Given passage »
◇ ◇ ◇ ◇ ◇
Canonical Qwen3-VL Vision Run
Real Image Bring-Up
Replace the --mmproj value below if your local mmproj file lives somewhere else.
version/v8/scripts/cks-v8-run run \ hf://Qwen/Qwen3-VL-8B-Instruct-GGUF/Qwen3VL-8B-Instruct-Q4_K_M.gguf \ --mmproj hf://Qwen/Qwen3-VL-8B-Instruct-GGUF/mmproj-Qwen3VL-8B-Instruct-Q8_0.gguf \ --image-path version/v8/test_assets/v8_vision_doc_card_72.png \ --prompt "Explain this image." \ --context-len 1024 \ --force-convert --force-compile \ --thinking-mode suppressed
The first run converts the GGUF, lowers/codegens the runtimes, compiles them, runs the encoder bridge, then generates from the decoder.
For a cleaner caption sanity check, add --max-tokens 48 so the current bridge generation loop does not ramble into a long repetition tail.
Synthetic Prefix Probe
For a seam-only smoke test without a real image file, keep the decoder pair but switch to a synthetic prefix:
version/v8/scripts/cks-v8-run run \ hf://Qwen/Qwen3-VL-8B-Instruct-GGUF/Qwen3VL-8B-Instruct-Q4_K_M.gguf \ --mmproj ./mmproj-Qwen3VL-8B-Instruct-Q8_0.gguf \ --image-mode checker \ --prompt "Describe the image." \ --context-len 1024 \ --force-convert --force-compile
What Success Looks Like
- The bridge logs reach
[v8-bridge] done report=.... - A bridge report exists under the model cache and contains
"status": "ok". - The generated caption is coherent natural language, not raw stop tokens,
/no_think, or an empty assistant turn.
A healthy prompt shell uses the GGUF chat template in auto mode and preserves the vision markers around <image_embeds>.
◇ ◇ ◇ ◇ ◇
(Stored data)
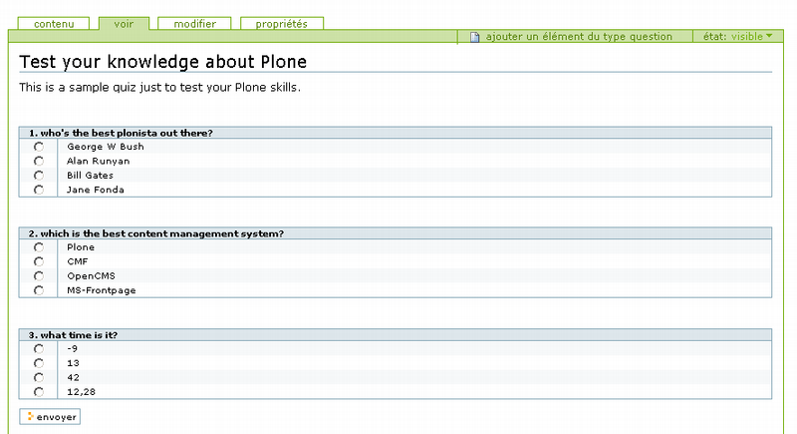Screen dimensions: 797x434
Task: Select the 12,28 radio option
Action: pyautogui.click(x=39, y=392)
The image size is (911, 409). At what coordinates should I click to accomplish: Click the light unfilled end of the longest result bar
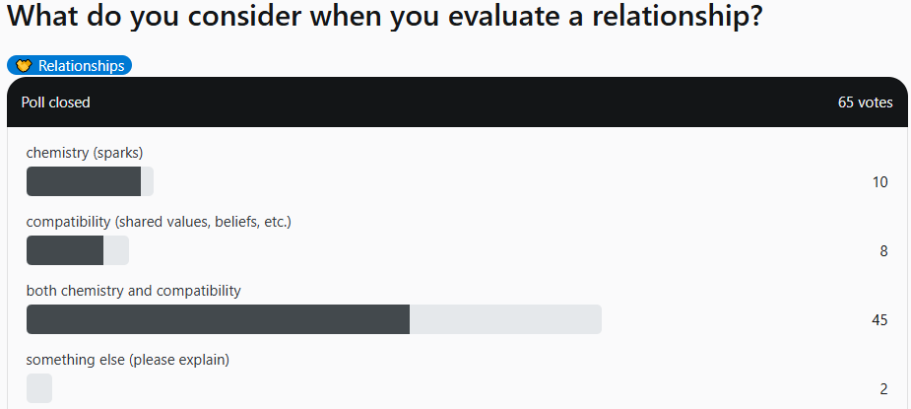(505, 319)
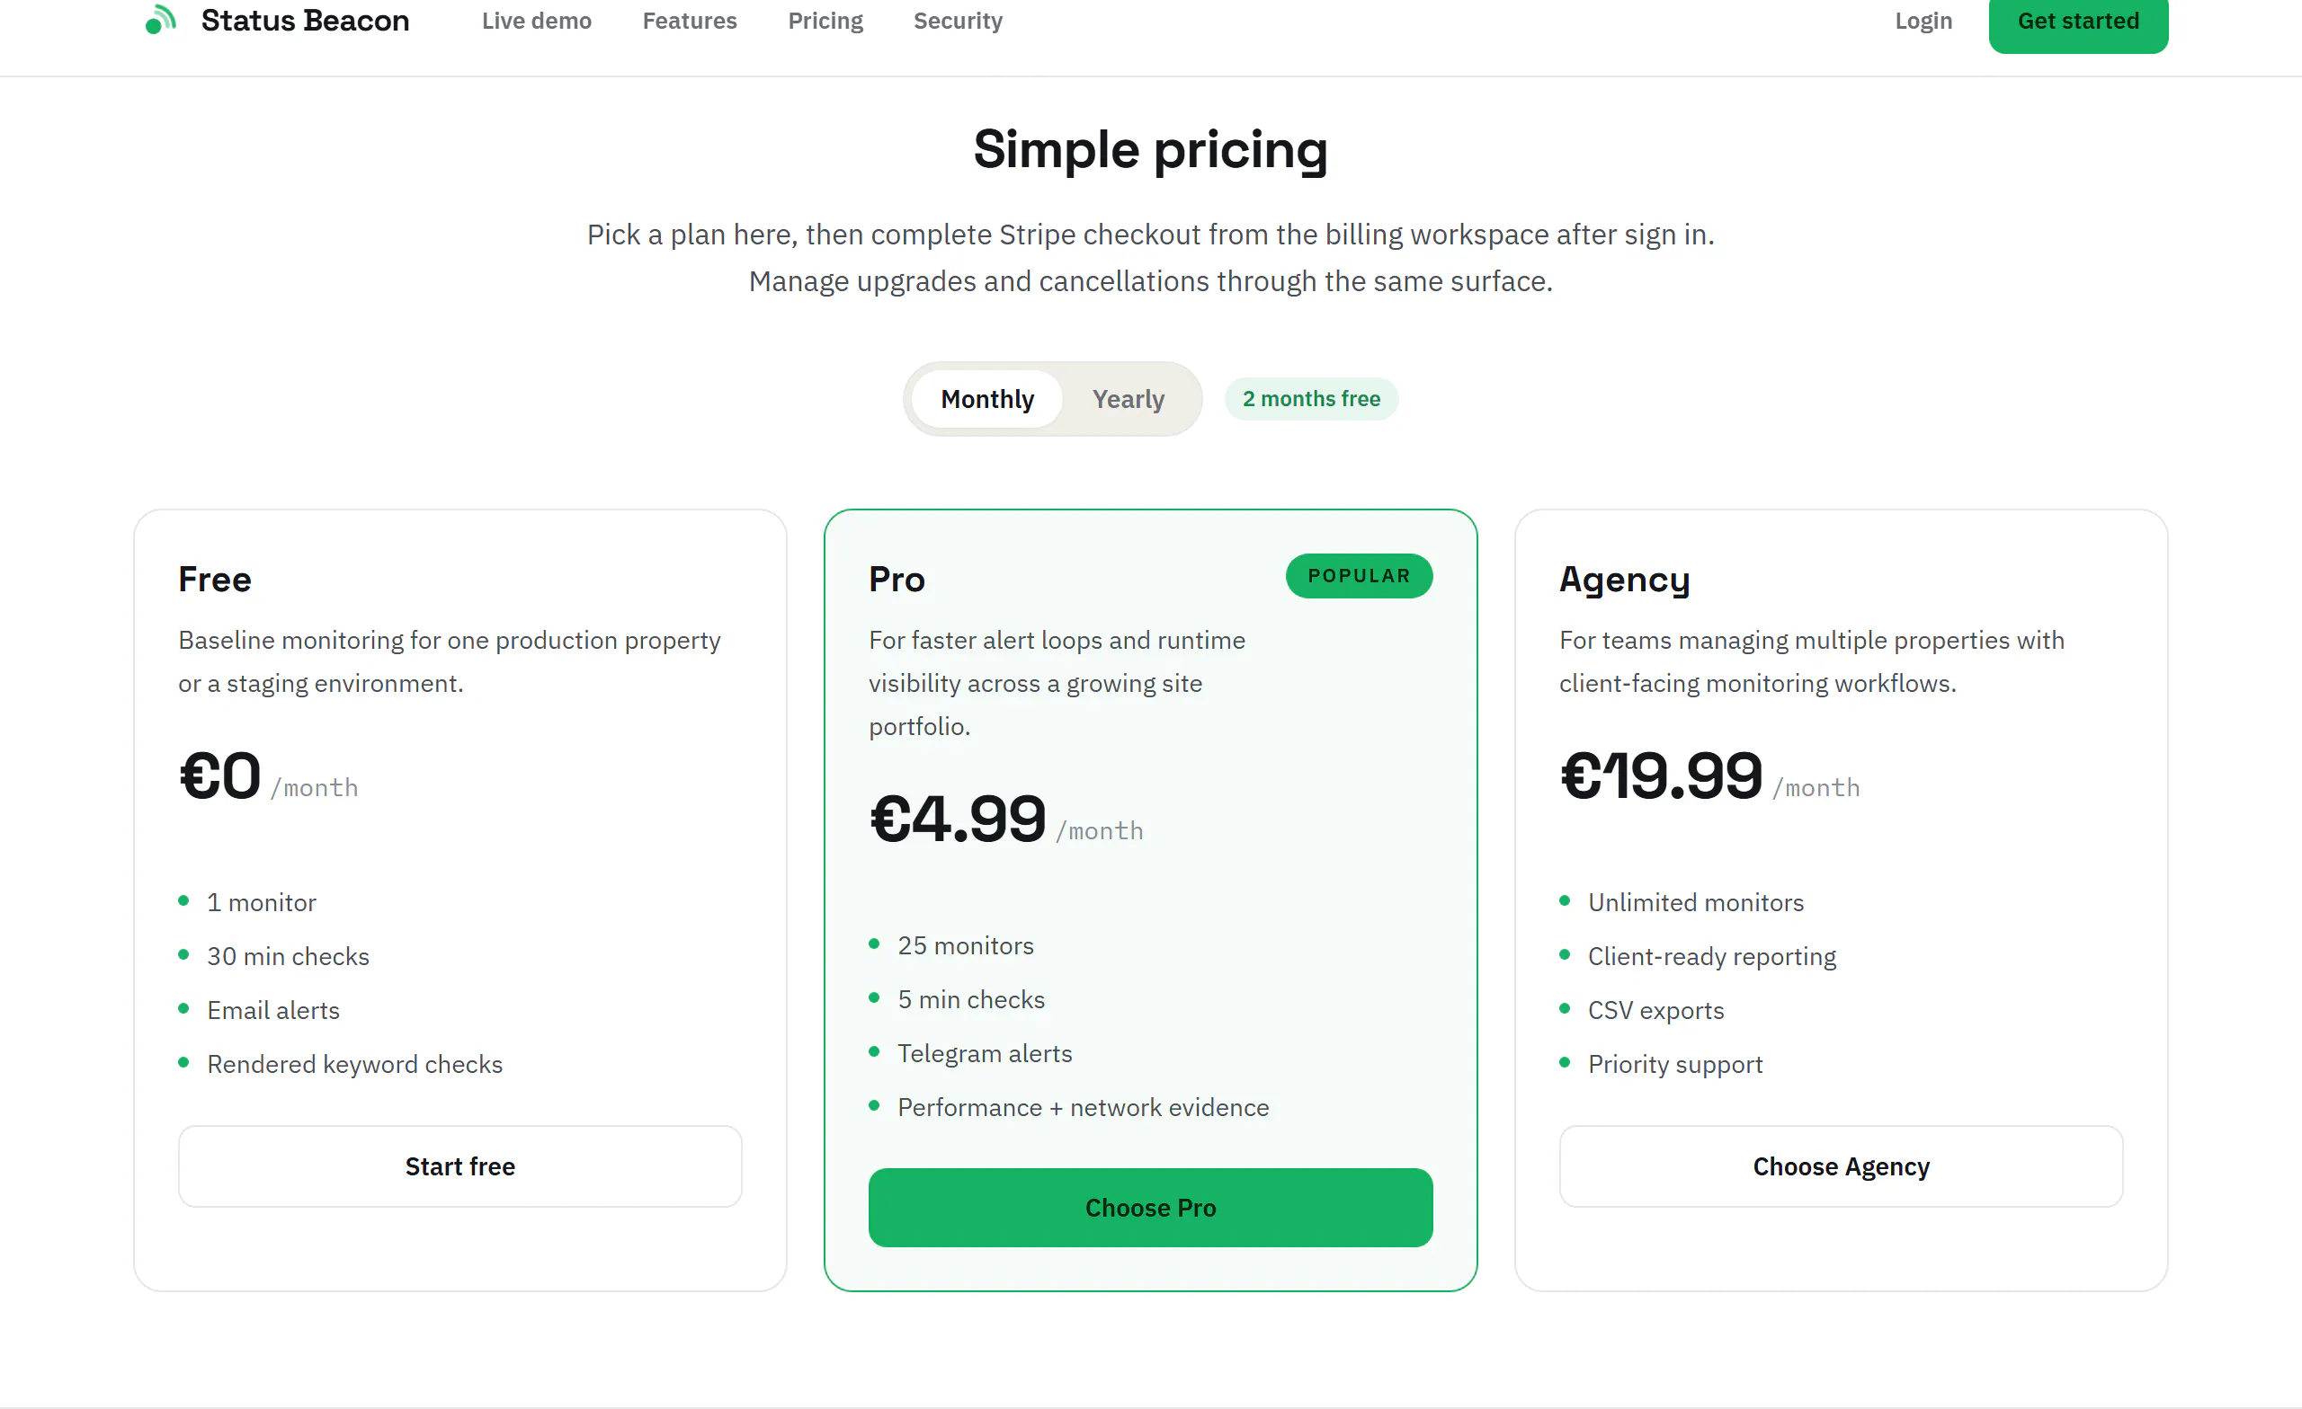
◇ ◇ ◇ ◇ ◇
Apply what you read »
1: In the Qwen3-VL vision run page, which option do you add for a cleaner caption sanity check?
2: Please carry the Qwen3-VL vision run page forward from its last sentence.

Responses per task »
1: --max-tokens 48

2:
Artifacts To Inspect
| Artifact | Purpose |
|---|---|
~/.cache/ck-engine-v8/models/.../multimodal_bridge/bridge_report.json |
Final bridge status, prompt accounting, prefix grid, and generated text. |
~/.cache/ck-engine-v8/models/.../multimodal_bridge/encoder/ |
Encoder-side lowered IR, compiled runtime, and bridge artifacts. |
~/.cache/ck-engine-v8/models/.../multimodal_bridge/decoder/ |
Decoder lowered IR, generated C, compiled shared library, and decode bridge artifacts. |
./build/ck-cli-v8 --list
Troubleshooting
- If you omit
--image-path, the bridge uses a synthetic image path. That is useful for seam probes, not for validating real-image captioning. - If the bridge report is missing, check disk space first. The first compile path writes large intermediate artifacts.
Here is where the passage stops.